# Exercise goal:
Take the listing below and print exactly the lines starting at the line containing "Click the green Miniserver" and ending at the line containing "Task: Click the trash icon to delete variable", both ends included, and no others.

# The input:
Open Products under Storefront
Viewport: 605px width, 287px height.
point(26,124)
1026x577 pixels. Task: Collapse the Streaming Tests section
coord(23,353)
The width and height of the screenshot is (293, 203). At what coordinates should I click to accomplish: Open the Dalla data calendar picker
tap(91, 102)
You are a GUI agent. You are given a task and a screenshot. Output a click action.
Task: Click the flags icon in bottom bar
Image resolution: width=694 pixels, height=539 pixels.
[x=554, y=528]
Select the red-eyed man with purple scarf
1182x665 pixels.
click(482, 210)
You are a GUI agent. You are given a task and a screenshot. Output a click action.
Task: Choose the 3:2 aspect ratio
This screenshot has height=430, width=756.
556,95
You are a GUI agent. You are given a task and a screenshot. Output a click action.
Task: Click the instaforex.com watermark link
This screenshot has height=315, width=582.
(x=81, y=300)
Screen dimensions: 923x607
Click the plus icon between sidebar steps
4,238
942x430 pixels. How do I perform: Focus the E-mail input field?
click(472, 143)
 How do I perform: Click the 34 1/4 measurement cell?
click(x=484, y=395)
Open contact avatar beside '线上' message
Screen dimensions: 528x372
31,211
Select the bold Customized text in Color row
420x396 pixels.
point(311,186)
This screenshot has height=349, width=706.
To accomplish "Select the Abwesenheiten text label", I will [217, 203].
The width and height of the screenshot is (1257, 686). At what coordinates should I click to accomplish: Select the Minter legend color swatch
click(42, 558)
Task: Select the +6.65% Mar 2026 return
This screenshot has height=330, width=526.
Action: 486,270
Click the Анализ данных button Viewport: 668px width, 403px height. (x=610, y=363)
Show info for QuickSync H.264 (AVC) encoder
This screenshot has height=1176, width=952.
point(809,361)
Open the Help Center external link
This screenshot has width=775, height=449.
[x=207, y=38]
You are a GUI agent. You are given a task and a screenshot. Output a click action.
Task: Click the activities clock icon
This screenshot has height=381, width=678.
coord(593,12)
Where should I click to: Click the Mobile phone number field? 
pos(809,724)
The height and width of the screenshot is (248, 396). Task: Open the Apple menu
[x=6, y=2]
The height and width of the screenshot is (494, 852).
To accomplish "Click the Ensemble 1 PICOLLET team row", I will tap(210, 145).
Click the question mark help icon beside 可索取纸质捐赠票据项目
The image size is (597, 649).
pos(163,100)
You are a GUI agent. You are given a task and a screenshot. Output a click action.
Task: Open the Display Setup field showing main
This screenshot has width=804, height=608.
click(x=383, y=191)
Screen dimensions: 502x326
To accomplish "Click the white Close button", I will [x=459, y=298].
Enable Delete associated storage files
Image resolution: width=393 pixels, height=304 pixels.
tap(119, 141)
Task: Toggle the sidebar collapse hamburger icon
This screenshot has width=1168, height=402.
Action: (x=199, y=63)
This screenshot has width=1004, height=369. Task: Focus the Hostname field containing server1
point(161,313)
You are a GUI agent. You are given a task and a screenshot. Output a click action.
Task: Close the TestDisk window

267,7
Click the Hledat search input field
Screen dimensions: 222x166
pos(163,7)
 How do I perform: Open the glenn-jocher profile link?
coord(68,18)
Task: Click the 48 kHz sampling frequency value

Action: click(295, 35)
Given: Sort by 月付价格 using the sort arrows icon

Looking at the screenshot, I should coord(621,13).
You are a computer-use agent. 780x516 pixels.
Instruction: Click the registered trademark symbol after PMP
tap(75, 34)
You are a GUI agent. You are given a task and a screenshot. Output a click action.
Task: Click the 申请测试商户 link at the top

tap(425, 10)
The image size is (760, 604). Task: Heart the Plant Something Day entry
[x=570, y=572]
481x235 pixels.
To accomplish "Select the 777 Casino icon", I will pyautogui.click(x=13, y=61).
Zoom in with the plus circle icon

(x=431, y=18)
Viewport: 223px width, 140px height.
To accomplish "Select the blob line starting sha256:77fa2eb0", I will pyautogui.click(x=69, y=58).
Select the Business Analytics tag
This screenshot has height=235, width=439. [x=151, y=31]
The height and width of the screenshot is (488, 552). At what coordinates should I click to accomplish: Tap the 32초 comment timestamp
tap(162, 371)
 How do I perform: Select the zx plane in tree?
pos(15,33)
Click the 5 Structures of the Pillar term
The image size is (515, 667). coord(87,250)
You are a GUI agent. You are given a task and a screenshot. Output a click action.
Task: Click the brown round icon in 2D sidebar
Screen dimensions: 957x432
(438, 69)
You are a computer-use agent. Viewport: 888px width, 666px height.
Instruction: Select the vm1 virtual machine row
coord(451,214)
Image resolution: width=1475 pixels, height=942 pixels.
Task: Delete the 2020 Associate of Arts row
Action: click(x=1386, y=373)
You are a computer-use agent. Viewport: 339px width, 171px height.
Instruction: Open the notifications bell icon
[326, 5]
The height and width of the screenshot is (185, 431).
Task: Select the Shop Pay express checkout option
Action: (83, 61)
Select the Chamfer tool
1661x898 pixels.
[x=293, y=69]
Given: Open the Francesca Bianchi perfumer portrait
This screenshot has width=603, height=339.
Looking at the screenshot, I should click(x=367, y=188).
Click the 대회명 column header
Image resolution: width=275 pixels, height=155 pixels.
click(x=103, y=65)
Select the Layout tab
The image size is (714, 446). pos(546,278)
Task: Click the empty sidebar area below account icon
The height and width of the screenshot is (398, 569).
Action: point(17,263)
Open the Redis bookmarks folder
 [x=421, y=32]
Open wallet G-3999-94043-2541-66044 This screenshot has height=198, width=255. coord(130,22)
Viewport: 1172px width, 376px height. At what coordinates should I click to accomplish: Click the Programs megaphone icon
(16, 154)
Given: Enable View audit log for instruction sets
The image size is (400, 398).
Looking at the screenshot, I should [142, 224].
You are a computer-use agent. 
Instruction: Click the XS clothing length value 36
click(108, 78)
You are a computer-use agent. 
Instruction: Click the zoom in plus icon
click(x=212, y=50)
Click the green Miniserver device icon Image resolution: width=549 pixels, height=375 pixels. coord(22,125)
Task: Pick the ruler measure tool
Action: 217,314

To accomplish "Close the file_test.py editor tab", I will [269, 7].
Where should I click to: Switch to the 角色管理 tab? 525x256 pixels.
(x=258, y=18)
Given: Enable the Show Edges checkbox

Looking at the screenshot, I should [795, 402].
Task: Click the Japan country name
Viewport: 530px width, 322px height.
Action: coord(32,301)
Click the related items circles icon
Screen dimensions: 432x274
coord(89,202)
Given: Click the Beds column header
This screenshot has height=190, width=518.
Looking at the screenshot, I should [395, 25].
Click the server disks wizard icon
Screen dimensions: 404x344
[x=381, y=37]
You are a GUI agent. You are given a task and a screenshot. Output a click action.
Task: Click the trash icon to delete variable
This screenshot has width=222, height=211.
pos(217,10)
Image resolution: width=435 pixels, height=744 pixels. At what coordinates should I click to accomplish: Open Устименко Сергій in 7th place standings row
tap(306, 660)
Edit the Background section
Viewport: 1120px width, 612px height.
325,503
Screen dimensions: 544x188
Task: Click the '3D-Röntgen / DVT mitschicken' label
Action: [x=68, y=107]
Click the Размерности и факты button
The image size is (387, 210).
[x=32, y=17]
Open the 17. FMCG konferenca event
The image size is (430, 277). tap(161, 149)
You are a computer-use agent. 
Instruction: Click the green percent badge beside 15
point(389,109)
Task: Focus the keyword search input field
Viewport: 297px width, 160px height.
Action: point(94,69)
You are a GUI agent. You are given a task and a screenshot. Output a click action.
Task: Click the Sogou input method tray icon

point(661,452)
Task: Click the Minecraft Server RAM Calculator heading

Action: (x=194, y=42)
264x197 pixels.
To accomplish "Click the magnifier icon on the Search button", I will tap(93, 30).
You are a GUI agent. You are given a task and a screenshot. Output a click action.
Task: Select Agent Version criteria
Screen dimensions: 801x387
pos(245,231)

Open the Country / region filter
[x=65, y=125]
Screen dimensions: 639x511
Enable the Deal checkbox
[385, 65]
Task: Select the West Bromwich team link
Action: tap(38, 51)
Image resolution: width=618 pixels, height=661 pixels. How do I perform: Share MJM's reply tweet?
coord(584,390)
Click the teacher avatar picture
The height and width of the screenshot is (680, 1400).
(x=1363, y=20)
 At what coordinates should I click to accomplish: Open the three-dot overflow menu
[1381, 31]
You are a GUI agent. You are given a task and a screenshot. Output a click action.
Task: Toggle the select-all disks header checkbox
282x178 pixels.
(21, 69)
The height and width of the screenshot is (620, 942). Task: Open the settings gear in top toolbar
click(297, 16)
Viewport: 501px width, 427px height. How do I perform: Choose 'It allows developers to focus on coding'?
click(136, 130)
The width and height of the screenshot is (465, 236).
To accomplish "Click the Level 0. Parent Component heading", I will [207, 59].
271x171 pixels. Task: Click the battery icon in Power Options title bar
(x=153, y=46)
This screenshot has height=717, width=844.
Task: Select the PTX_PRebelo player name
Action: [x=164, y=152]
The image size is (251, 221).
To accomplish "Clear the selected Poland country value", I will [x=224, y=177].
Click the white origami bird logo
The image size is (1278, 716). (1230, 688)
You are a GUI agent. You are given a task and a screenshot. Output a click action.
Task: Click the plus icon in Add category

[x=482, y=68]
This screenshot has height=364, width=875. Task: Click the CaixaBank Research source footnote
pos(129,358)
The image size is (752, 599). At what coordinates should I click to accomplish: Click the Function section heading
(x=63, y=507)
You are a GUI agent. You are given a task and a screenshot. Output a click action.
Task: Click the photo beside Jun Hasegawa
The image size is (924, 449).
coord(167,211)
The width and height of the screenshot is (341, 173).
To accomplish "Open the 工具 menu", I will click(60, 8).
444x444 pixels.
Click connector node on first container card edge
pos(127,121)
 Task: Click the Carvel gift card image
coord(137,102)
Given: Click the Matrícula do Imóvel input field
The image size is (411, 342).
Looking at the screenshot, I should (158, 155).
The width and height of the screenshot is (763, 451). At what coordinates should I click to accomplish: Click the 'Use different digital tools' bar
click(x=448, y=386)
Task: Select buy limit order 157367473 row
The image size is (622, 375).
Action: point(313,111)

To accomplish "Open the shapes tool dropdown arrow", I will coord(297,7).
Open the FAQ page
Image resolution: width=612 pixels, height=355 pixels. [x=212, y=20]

# Written answer:
Click the green Miniserver device icon Image resolution: width=549 pixels, height=375 pixels. coord(22,125)
Task: Pick the ruler measure tool
Action: 217,314

To accomplish "Close the file_test.py editor tab", I will [269, 7].
Where should I click to: Switch to the 角色管理 tab? 525x256 pixels.
(x=258, y=18)
Given: Enable the Show Edges checkbox

Looking at the screenshot, I should [795, 402].
Task: Click the Japan country name
Viewport: 530px width, 322px height.
Action: coord(32,301)
Click the related items circles icon
Screen dimensions: 432x274
coord(89,202)
Given: Click the Beds column header
This screenshot has height=190, width=518.
Looking at the screenshot, I should [395, 25].
Click the server disks wizard icon
Screen dimensions: 404x344
[x=381, y=37]
You are a GUI agent. You are given a task and a screenshot. Output a click action.
Task: Click the trash icon to delete variable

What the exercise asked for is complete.